Леон стал одним из семисот отправленных на смерть датских евреев. Выжило только двое человек, одним из которых был Гринман.
В своей книге «Англичанин в Освенциме» (
«An Englishman in Auschwitz») Леон так описал прибытие евреев в Биркенау:
«Когда женщин стали отделять от мужчин, солдаты оттащили от меня Эльзу и Барни; оба кричали и плакали буквально в 20 ярдах, но я все никак не мог их разглядеть в толпе таких же кричащих женщин и детей. И вдруг увидел Эльзу, которая тоже смотрела на меня. В последний раз она послала мне воздушный поцелуй и протянула ко мне сына, чтобы я смог взглянуть и на него. Я так никогда и не узнаю, о чем Эльза думала в те мгновенья. Возможно, она была рада тому, что наше долгое и утомительное путешествие, наконец-то, подходило к концу. Ведь фашисты пообещали, что по выходным мы сможем видеться. И мы верили этим зверям: я долго мечтал о том, как буду разговаривать с женой и обнимать сына».
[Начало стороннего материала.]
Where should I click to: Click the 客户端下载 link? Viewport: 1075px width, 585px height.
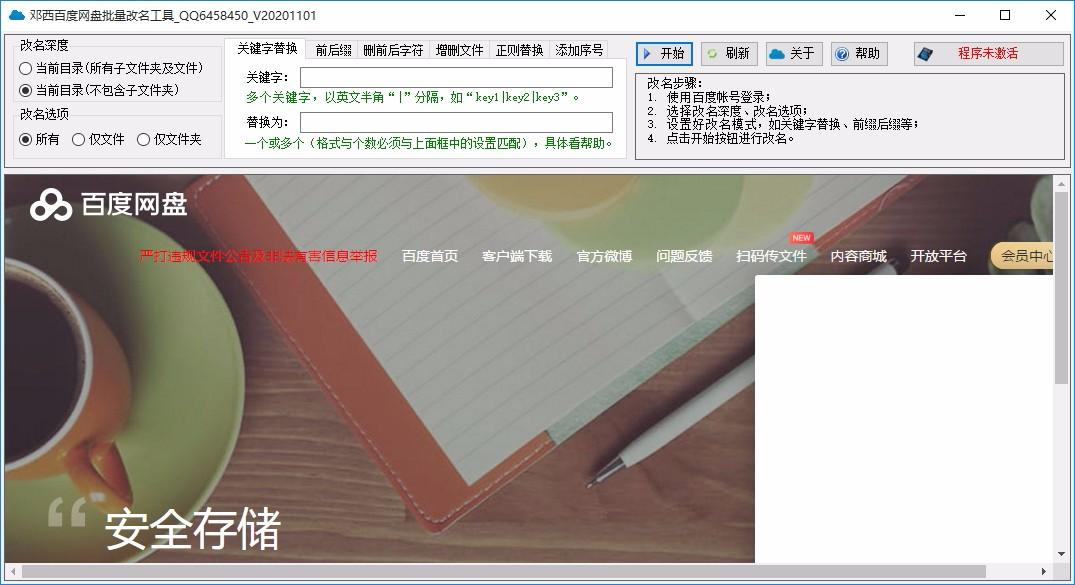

«Прошло время. Я все еще надеялся, что моя семья выжила, — вспоминает Леон. —
Я не знал, что их повели в газовые камеры всего через несколько часов после нашего расставания и обещал себе, что обязательно разыщу своих родных. Но шли дни и месяцы, и все мои надежды уходили вместе с ними». Довоенный опыт работы в парикмахерской спас ему жизнь: одной из обязанностей Леона в лагере стало брить бороды у заключенных. В сентябре 1943 года его с партией других евреев отправили с трудовой лагерь в Моновице, где он долго работал строителем.
«Там евреи буквально умирали от непосильного труда, — продолжает он. —
В лагере я провел почти полтора года. В один прекрасный день нас строем отправили в Глейвиц. Пешком. А оттуда — эшелоном в Бухенвальд. 11 апреля 1945 года нас освободили американские солдаты. Вот и все».